** Instructions for the task **
Where the line with "800x449 pixels." appears below, start writing out lines exactly, and finish with the line with "Image resolution: width=1440", which is included; write out nothing else.

** Supplied records **
== Segment start ==
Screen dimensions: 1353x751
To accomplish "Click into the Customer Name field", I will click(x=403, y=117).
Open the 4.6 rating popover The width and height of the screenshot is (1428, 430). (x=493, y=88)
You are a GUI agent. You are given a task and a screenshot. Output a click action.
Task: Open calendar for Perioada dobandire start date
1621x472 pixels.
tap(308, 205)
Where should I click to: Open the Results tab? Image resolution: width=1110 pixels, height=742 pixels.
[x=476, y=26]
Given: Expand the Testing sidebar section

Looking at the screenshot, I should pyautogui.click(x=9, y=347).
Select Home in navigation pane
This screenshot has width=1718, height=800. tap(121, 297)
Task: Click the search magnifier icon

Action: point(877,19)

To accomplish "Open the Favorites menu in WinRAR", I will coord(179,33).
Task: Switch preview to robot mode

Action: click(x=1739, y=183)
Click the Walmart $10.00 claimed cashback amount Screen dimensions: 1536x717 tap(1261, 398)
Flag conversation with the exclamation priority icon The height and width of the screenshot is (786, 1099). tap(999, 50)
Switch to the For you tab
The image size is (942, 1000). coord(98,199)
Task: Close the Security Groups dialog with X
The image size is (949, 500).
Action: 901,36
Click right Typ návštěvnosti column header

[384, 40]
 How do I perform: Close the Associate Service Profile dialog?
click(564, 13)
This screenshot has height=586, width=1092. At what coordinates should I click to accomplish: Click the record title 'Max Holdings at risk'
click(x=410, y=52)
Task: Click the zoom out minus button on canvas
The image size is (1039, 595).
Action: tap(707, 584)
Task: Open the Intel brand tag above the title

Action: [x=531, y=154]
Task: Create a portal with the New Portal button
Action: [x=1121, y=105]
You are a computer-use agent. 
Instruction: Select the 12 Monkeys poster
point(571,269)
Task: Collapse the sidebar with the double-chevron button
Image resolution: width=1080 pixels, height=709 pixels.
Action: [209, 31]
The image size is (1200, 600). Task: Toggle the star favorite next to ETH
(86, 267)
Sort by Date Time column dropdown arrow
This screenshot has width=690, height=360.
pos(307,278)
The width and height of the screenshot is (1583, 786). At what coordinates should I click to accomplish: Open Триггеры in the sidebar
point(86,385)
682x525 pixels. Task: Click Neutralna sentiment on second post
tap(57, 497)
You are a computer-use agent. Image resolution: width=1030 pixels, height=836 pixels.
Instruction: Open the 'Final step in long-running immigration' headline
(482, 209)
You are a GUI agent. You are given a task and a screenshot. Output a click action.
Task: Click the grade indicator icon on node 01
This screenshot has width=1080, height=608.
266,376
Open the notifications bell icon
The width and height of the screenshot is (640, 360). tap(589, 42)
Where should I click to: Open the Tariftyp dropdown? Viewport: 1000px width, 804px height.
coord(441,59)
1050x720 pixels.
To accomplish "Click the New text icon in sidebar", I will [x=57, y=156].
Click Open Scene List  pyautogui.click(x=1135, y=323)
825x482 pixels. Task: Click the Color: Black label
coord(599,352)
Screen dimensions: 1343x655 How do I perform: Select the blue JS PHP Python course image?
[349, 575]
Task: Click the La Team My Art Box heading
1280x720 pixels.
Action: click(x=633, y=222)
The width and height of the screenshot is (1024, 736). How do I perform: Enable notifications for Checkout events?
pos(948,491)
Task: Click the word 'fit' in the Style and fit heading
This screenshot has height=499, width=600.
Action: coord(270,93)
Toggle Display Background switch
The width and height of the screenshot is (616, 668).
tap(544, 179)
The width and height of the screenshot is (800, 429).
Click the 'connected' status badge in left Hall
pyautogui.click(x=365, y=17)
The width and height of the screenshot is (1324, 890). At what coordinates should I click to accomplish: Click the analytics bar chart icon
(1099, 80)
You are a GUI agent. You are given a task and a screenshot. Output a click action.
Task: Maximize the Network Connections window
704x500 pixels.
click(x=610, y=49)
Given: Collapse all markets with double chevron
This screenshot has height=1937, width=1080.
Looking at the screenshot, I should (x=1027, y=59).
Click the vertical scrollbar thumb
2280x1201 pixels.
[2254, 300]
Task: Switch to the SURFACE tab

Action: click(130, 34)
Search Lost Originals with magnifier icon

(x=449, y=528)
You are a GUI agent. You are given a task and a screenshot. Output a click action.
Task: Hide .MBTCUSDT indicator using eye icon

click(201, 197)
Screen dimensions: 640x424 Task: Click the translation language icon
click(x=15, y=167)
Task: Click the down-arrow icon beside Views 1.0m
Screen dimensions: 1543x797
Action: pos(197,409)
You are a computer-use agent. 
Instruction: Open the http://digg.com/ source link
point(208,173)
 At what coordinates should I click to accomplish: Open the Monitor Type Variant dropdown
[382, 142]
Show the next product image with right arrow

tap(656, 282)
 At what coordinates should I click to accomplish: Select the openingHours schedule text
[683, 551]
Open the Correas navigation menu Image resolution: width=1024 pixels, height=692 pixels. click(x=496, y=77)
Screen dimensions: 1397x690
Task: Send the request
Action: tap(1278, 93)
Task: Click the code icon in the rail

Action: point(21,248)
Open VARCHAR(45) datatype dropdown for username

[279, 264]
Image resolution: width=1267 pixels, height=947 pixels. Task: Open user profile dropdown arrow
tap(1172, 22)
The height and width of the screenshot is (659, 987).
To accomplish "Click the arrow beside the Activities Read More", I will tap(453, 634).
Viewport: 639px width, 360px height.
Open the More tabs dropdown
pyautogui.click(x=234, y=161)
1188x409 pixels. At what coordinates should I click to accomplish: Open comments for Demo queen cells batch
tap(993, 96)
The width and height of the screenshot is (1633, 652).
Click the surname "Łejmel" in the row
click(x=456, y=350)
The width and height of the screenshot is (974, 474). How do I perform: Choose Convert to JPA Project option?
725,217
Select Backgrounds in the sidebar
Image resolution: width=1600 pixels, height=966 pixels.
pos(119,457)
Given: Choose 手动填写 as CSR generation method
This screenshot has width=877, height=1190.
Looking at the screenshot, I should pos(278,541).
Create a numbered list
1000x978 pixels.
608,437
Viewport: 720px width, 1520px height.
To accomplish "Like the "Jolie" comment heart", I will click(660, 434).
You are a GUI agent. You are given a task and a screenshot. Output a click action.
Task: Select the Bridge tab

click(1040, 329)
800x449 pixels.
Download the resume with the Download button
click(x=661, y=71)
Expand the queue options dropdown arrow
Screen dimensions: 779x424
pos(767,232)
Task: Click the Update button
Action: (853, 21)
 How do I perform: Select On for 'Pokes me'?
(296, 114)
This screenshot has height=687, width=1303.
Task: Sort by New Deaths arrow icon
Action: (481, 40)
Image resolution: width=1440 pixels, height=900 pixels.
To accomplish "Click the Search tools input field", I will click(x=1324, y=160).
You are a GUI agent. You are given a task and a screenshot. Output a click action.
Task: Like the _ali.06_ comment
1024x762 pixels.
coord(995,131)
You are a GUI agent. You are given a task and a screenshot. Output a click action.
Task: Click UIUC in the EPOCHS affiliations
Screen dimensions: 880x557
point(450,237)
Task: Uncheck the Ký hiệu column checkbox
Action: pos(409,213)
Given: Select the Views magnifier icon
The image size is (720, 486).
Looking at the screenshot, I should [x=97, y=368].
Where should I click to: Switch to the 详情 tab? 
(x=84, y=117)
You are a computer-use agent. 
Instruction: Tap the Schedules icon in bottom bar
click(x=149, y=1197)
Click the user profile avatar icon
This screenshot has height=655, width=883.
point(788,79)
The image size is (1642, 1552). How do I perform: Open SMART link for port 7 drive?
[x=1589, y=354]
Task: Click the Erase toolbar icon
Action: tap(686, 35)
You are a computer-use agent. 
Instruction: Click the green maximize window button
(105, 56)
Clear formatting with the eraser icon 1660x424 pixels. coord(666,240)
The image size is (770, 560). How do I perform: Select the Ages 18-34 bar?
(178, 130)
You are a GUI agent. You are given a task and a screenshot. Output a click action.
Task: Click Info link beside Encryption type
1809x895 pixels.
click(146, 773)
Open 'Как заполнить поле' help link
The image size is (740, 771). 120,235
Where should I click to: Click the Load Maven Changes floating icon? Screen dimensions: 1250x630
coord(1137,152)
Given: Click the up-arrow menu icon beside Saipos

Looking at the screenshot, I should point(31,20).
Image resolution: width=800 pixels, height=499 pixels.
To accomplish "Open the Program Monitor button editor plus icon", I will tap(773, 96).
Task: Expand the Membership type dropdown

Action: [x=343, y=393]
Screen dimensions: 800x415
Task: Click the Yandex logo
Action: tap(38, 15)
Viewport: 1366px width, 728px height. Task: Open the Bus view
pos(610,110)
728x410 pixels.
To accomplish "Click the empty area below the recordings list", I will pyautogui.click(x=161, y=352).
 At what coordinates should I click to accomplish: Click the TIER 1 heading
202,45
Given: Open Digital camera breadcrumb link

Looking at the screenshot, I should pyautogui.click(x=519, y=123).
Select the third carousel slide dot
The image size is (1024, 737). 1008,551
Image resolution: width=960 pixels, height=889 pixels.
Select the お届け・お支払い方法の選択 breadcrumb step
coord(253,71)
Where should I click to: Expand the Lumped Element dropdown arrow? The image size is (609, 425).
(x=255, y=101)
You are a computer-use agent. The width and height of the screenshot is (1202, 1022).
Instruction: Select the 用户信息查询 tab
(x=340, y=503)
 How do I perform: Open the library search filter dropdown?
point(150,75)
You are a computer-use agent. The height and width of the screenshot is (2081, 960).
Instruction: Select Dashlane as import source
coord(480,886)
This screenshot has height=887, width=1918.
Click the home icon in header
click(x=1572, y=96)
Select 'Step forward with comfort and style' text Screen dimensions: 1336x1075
== Segment end ==
** Response **
800x449 pixels.
Download the resume with the Download button
click(x=661, y=71)
Expand the queue options dropdown arrow
Screen dimensions: 779x424
pos(767,232)
Task: Click the Update button
Action: (853, 21)
 How do I perform: Select On for 'Pokes me'?
(296, 114)
This screenshot has height=687, width=1303.
Task: Sort by New Deaths arrow icon
Action: (481, 40)
Image resolution: width=1440 pixels, height=900 pixels.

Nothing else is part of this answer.